Cour constitutionnelle
Arrêt n° 39/2024
du 27 mars 2024
Numéro du rôle : 8055
En cause : la question préjudicielle relative aux articles 76, § 2, alinéa 2, 78, alinéas 4 et 5, 101, § 1er, alinéa 2, 101, § 2, alinéa 3, et 109bis, §§ 1er et 3, du Code judiciaire, posée par la Cour d’appel d’Anvers.

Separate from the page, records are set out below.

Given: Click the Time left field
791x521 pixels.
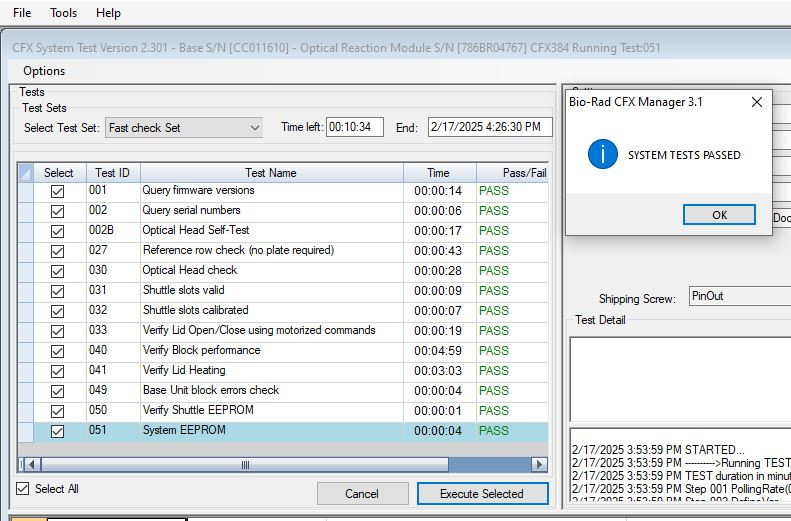Looking at the screenshot, I should coord(354,128).
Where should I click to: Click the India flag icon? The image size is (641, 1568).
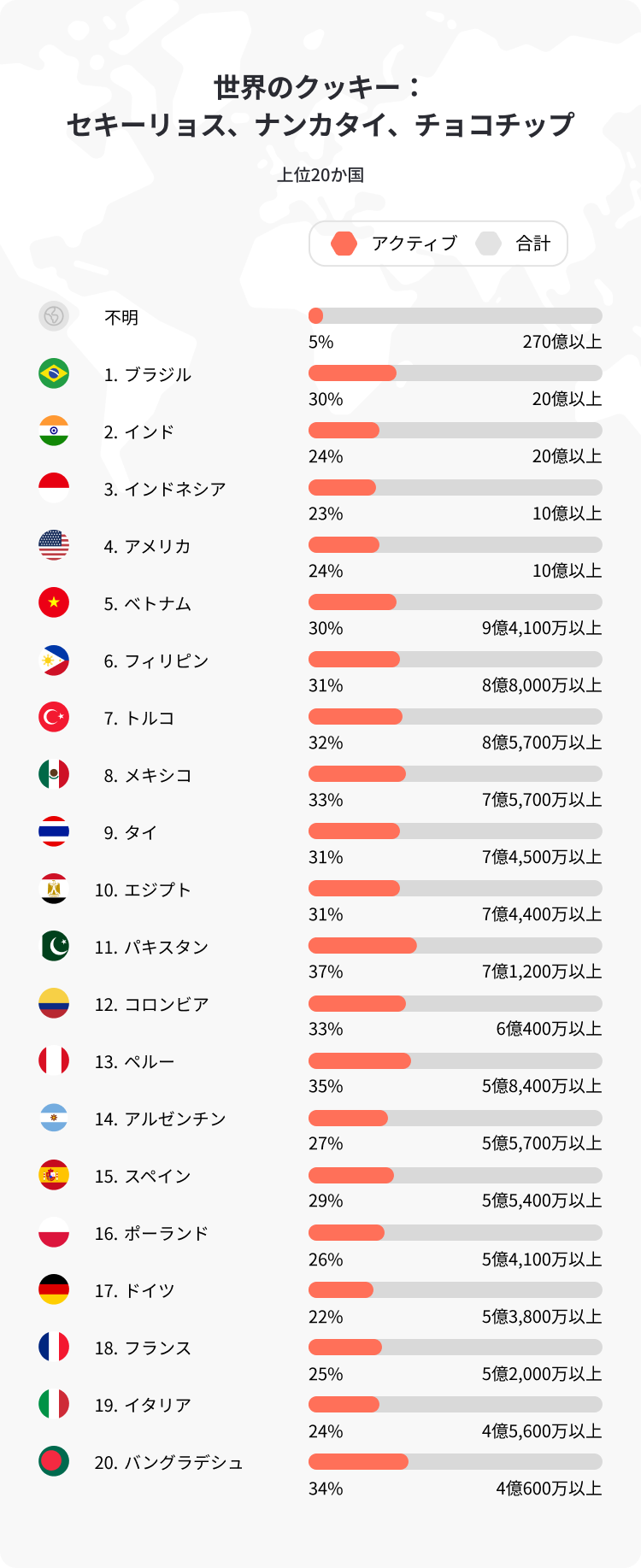pyautogui.click(x=54, y=431)
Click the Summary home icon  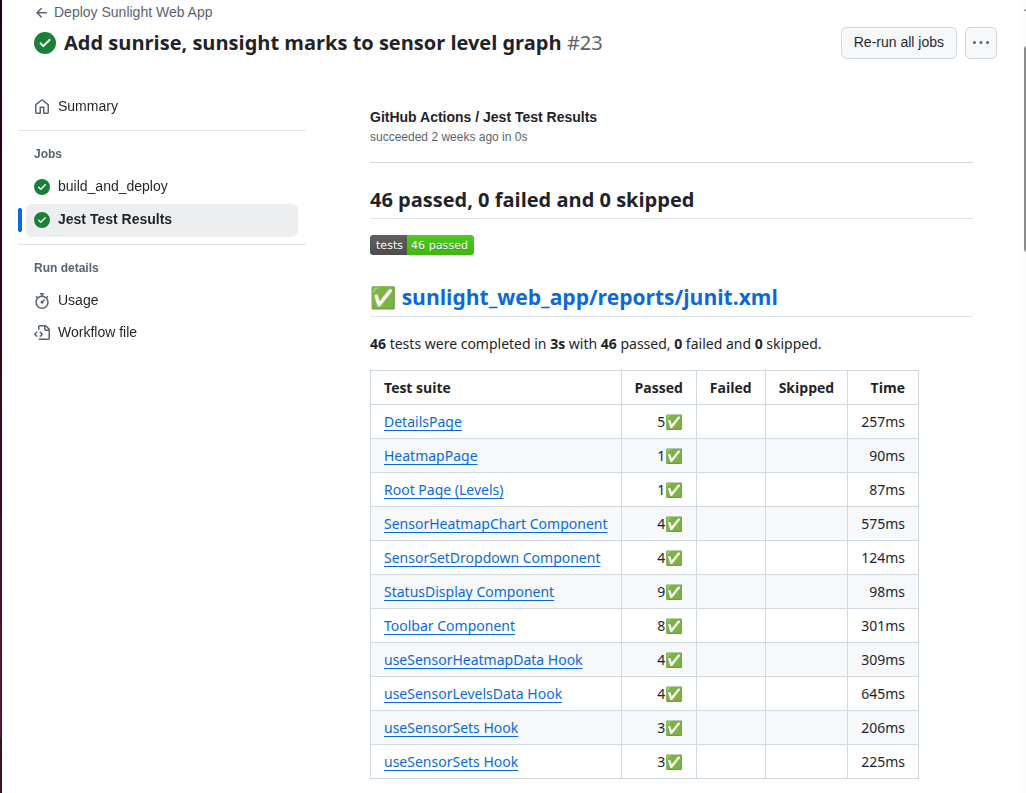[42, 106]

La Cour constitutionnelle,
composée des présidents Luc Lavrysen et Pierre Nihoul, et des juges Yasmine Kherbache, Sabine de Bethune, Emmanuelle Bribosia, Willem Verrijdt et Magali Plovie, assistée du greffier Nicolas Dupont, présidée par le président Luc Lavrysen,
après en avoir délibéré, rend l’arrêt suivant :
I. Objet de la question préjudicielle et procédure
Par arrêt du 27 juin 2023, dont l’expédition est parvenue au greffe de la Cour le 5 juillet 2023, la Cour d’appel d’Anvers a posé la question préjudicielle suivante :
« Les articles 76, § 2, alinéa 2, 78, alinéas 4 et 5, 101, § 1er, alinéa 2, 101, § 2, alinéa 3, et 109bis, §§ 1er et 3, du Code judiciaire, violent-ils les articles 10 et 11 de la Constitution s’ils sont interprétés en ce sens qu’un conseiller d’une chambre à conseiller unique de la cour d’appel qui, en appel d’un jugement rendu par le tribunal correctionnel, connaît d’une infraction aux lois et règlements relatifs à une des matières qui relèvent de la compétence des juridictions du travail et, en cas de concours ou de connexité, connaît des infractions précitées avec une ou plusieurs infractions qui ne sont pas de la compétence des juridictions du travail, ne doit pas recevoir la formation spécialisée visée à l’article 78, alinéa 4, du Code judiciaire, alors que la chambre correctionnelle à trois conseillers de la cour d’appel, qui connaît des mêmes matières, est composée notamment d’un conseiller à la cour du travail ? ».
Le Conseil des ministres, assisté et représenté par Me Jürgen Vanpraet, avocat au barreau de Flandre occidentale, a introduit un mémoire.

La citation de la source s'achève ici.